[[ Given entries open ]]

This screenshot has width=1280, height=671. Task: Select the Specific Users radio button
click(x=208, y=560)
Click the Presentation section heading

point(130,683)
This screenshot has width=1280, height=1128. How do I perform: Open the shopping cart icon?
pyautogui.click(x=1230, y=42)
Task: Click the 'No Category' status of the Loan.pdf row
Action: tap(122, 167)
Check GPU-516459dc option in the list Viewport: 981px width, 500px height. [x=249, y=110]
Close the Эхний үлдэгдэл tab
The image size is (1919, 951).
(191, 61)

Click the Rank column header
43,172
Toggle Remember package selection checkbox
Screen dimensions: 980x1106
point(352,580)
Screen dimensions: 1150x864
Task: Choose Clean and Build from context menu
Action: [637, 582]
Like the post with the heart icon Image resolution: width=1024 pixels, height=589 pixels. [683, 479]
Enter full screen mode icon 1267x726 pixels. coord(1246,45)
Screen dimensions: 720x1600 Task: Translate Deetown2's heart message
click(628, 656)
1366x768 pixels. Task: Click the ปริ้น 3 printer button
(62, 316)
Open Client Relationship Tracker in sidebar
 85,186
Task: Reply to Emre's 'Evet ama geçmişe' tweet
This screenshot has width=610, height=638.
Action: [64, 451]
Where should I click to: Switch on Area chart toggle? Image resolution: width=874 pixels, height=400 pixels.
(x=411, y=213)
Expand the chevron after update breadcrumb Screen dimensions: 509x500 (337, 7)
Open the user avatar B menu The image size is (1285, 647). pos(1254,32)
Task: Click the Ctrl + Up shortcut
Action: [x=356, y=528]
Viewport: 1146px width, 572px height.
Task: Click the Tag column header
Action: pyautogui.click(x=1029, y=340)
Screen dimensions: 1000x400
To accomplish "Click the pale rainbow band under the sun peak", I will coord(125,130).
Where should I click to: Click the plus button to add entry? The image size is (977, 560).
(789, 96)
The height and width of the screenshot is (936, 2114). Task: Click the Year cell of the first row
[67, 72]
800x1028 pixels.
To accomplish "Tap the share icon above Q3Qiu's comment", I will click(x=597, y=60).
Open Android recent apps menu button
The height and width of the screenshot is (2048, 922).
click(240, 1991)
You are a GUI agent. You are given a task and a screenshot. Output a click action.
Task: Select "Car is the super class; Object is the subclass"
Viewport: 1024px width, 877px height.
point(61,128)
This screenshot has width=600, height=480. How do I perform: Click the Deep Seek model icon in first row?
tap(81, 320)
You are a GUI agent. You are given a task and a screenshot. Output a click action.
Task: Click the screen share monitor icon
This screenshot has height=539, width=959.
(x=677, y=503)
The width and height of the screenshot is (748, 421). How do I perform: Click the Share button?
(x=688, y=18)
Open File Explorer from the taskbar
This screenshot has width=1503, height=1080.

[[ Given entries closed ]]

◆ Work task ◆
The lines from the one with "Viewport: 1024px width, 877px height." through the end of the data above are to be set down exactly, with both boundary lines included and no other lines.

◆ Solved exercise ◆
Viewport: 1024px width, 877px height.
point(61,128)
This screenshot has width=600, height=480. How do I perform: Click the Deep Seek model icon in first row?
tap(81, 320)
You are a GUI agent. You are given a task and a screenshot. Output a click action.
Task: Click the screen share monitor icon
This screenshot has height=539, width=959.
(x=677, y=503)
The width and height of the screenshot is (748, 421). How do I perform: Click the Share button?
(x=688, y=18)
Open File Explorer from the taskbar
This screenshot has width=1503, height=1080.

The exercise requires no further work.